**PROBLEM REQUIREMENTS:** Duplicate the lines of the material below, starting at the line that contains "Collaborations (60, 72)" and ending at the line that contains "Willkommen (175, 123)", with both of those lines included. Leave the pictures out of your copy.

**SOURCE RECORDS:**

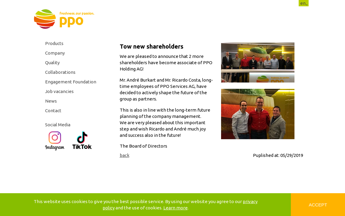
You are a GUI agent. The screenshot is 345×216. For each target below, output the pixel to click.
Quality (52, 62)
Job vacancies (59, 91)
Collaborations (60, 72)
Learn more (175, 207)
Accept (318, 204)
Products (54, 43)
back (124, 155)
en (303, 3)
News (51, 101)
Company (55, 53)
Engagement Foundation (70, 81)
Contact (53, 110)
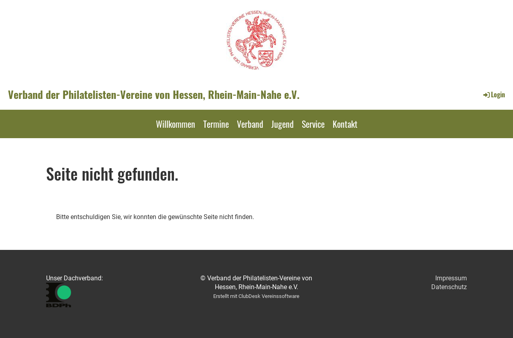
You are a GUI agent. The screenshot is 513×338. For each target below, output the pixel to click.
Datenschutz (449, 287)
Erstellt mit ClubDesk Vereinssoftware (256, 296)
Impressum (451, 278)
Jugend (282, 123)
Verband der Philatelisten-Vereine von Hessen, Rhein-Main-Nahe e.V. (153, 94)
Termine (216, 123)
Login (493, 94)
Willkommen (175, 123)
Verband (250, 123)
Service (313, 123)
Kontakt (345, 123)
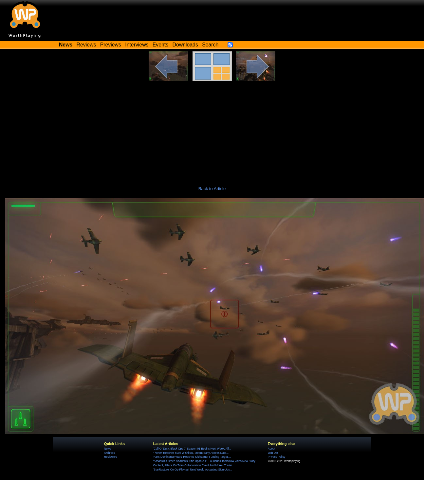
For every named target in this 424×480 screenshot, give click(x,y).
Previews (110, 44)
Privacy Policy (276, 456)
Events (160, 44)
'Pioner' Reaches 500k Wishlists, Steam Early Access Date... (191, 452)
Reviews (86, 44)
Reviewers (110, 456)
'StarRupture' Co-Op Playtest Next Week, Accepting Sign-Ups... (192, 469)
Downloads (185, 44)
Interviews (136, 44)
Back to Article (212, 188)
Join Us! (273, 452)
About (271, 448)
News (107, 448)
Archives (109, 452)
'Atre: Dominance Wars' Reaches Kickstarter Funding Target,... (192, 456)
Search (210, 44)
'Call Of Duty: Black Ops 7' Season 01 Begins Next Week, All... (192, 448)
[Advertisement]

**COMPLETED TASK:**
Collaborations (60, 72)
Learn more (175, 207)
Accept (318, 204)
Products (54, 43)
back (124, 155)
en (303, 3)
News (51, 101)
Company (55, 53)
Engagement Foundation (70, 81)
Contact (53, 110)
You are a GUI agent. The screenshot is 513×338. For each target below, output the pixel to click.
Datenschutz (449, 287)
Erstellt mit ClubDesk Vereinssoftware (256, 296)
Impressum (451, 278)
Jugend (282, 123)
Verband der Philatelisten-Vereine von Hessen, Rhein-Main-Nahe e.V. (153, 94)
Termine (216, 123)
Login (493, 94)
Willkommen (175, 123)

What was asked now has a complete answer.